Some Business "green" Boasts Are Suspect

Buyers should beware of misleading, irrelevant claims

Products from air fresheners to toothpastes lure consumers with promises of eco-friendly ingredients, but can they back up their boasts?

A new survey suggests that many companies' green claims are as authentic as a $20 Gucci handbag at a flea market.

Virtually all -- 99 percent -- of more than 1,000 products plucked from supermarkets and box stores falsely claimed green credentials, according to "The Six Sins of Greenwashing," a survey by TerraChoice Environmental Marketing Inc., a Pennsylvania-based environmental marketing firm. Neither the products nor their manufacturers were identified, but products ranged from deodorant to oven cleaner.

"Consumers are inundated with products that make green claims. Some are accurate, while others are just plain fibbing to sell products," said Scott McDougall, president of TerraChoice. He said the goal is to educate consumers so "they can buy green with confidence."

Consumers should look for:

The sin of the hidden trade-off: Nearly 1,000 of 1,018 products suggest that a product is better merely because it contains a so-called green ingredient -- recycled paper, for instance -- but fail to mention that the product contains a hazardous material.

The sin of no proof: A quarter of the products claimed to be "organic" but with no verifiable certification.

The sin of vagueness: Eleven percent of products claimed to be 100 percent natural, but that alone does not mean a product is "eco-friendly," as many naturally occurring substances are hazardous.

The sin of irrelevance: In labeling on 78 products, manufacturers patted themselves on the back for leaving out hazardous ingredients that were banned by law.

The sin of the lesser of two evils: Researchers singled out makers of organic cigarettes and environmentally friendly pesticides because their products pose a hazard but are marketed as a healthful alternative. Seventeen products fell into that category.

The sin of fibbing: About 10 manufacturers falsely claimed that they met a recognized environmental standard but did not.

The survey's findings inspired the marketing firm to coin a new word, "greenwashing." TerraChoice's staff defines it as the act of misleading consumers regarding the environmental practices of a company or the environmental benefits of a product or service.

"We want consumers to leave with a healthy skepticism regarding environmental claims," said Scot Case, TerraChoice's vice president and one of the survey authors. "People are using their resources to buy greener products. We hope they will be much harder to fool."

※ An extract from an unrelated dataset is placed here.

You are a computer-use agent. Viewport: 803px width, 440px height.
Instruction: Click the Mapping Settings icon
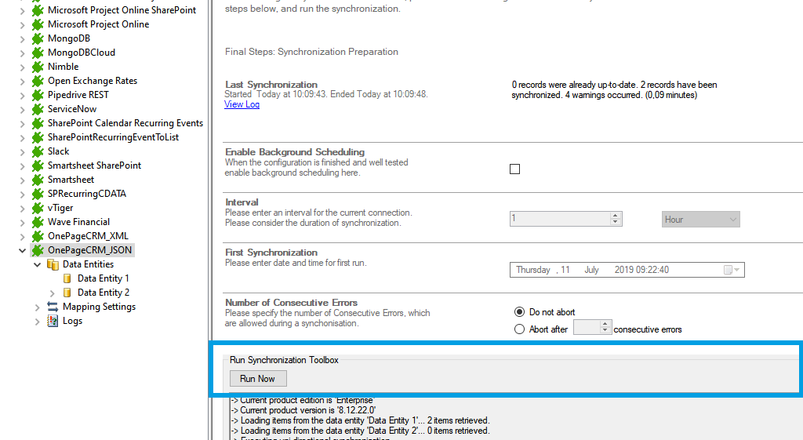click(53, 307)
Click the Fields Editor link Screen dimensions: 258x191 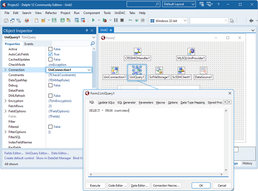pos(14,153)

Drawing attention to potentially misleading green claims is a good idea, said Ronald Bailey, a policy analyst at Reason Foundation, a libertarian think tank in Washington, D.C. Yet he questioned how concerned consumers should be.

"I'm not going to disagree with a lot of what they say. Consumers are interested in this information, and it's important for business to give them that kind of information," Bailey said.
"But there are so many dimensions of green. Who decides what's OK and how worried should we be about them?"

TerraChoice hopes to put pressure on manufacturers to develop standards to back up their environmental credentials and adhere to "eco-labeling" programs such as Canada's EcoLogo.
The program, launched in 1988 and similar to the federal EnergyStar energy-conservation program, helps.